KI-Glossar
Das vollständige Wörterbuch der Künstlichen Intelligenz
Weight Decay
L2 regularization adding a penalty proportional to the sum of squared weights in the loss function. Constrains weights toward zero to reduce model complexity and prevent overfitting.
Early Stopping
Premature stopping of training when performance on the validation set stops improving. Prevents overfitting by monitoring validation loss and saving the best weights.
L1 Regularization
Penalty added to the loss function equal to the sum of absolute values of weights. Promotes sparsity by pushing some weights exactly to zero, performing automatic feature selection.
L2 Regularization
Quadratic penalty on weights that reduces the magnitude of weights without nullifying them completely.

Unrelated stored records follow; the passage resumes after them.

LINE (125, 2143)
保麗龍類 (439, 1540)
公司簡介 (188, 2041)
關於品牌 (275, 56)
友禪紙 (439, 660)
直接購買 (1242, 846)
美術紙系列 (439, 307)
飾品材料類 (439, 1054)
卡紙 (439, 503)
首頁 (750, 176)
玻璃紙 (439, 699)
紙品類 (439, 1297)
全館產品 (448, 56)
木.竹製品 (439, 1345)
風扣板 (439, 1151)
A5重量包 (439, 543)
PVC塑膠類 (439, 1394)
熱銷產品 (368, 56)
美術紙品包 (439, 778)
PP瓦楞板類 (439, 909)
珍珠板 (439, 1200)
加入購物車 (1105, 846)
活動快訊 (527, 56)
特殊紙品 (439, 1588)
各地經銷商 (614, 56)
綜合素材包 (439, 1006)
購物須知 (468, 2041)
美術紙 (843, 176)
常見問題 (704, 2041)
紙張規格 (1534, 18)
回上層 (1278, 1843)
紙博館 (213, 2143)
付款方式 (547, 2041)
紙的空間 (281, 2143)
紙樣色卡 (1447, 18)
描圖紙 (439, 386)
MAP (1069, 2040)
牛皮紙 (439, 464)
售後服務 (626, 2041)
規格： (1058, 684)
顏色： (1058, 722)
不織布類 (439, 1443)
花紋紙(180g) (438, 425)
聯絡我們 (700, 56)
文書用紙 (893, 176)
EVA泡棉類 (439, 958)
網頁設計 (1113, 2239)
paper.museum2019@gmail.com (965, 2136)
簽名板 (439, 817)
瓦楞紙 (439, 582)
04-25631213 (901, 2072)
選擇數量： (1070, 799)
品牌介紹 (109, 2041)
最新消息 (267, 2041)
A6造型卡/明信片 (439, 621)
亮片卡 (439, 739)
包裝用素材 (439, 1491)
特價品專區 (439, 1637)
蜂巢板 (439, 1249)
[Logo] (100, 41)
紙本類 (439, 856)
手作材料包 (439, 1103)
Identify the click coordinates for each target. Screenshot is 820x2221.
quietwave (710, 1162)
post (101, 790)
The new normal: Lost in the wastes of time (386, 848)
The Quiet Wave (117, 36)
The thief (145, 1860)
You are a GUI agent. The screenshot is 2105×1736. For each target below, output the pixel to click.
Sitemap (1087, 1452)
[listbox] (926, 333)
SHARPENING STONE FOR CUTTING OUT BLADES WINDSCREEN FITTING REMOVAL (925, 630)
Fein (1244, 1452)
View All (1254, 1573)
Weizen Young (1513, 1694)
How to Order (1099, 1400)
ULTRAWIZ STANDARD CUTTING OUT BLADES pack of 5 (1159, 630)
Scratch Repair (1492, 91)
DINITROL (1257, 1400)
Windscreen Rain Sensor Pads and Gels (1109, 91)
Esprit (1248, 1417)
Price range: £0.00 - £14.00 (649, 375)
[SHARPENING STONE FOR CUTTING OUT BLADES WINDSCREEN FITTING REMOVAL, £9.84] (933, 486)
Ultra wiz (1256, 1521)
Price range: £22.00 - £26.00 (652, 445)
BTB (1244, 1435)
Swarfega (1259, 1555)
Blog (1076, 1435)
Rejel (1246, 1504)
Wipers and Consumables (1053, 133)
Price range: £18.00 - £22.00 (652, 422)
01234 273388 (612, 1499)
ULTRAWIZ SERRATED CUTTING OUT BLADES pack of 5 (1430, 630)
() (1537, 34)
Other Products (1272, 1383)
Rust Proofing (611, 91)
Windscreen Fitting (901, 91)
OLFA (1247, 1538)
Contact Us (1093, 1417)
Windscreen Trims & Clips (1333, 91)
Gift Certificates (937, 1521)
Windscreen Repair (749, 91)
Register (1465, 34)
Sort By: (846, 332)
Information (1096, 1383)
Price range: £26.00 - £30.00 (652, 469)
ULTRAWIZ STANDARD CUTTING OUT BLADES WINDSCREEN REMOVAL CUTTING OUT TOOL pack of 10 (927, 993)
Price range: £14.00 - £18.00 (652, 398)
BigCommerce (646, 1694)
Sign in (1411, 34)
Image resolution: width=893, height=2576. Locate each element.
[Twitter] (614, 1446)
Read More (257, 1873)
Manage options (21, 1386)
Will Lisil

Stabilizes learning and improves generalization by limiting model complexity.
Gradient Clipping
Limiting the gradient norm to prevent gradient explosion in deep networks. Maintains numerical stability by capping gradients to a predefined maximum value.
Learning Rate Scheduling
Dynamic adjustment of the learning rate during training according to predefined strategies. Includes exponential decay, plateau reduction, and cosine to optimize convergence.
Momentum Optimization
Optimization accelerator accumulating a velocity vector to overcome local minima and plateaus. Introduces inertia in gradient descent for more stable and faster convergence.
Adam Optimizer
Adaptive optimization algorithm combining momentum and RMSprop for per-parameter learning rates. Automatically adjusts learning rates based on first and second order moments.
Spatial Dropout
Variant of dropout that deactivates entire feature maps rather than individual neurons. Particularly effective for CNNs where correlated spatial features need to be regularized together.
Stochastic Depth
Technique that randomly skips layers during training in very deep networks. Reduces overfitting and improves gradient propagation by varying the effective depth of the network.
Label Smoothing
Regularization of target labels by distributing a small probability to incorrect classes. Prevents model overconfidence and improves prediction calibration by smoothing the target distribution.
Mixup
Regularization technique creating new samples through linear interpolation of images and their labels. Encourages the model to behave linearly between examples, improving robustness and generalization.
CutMix
Data augmentation that cuts and pastes patches between images with proportional interpolation of labels. Effectively combines spatial features while preserving object localization.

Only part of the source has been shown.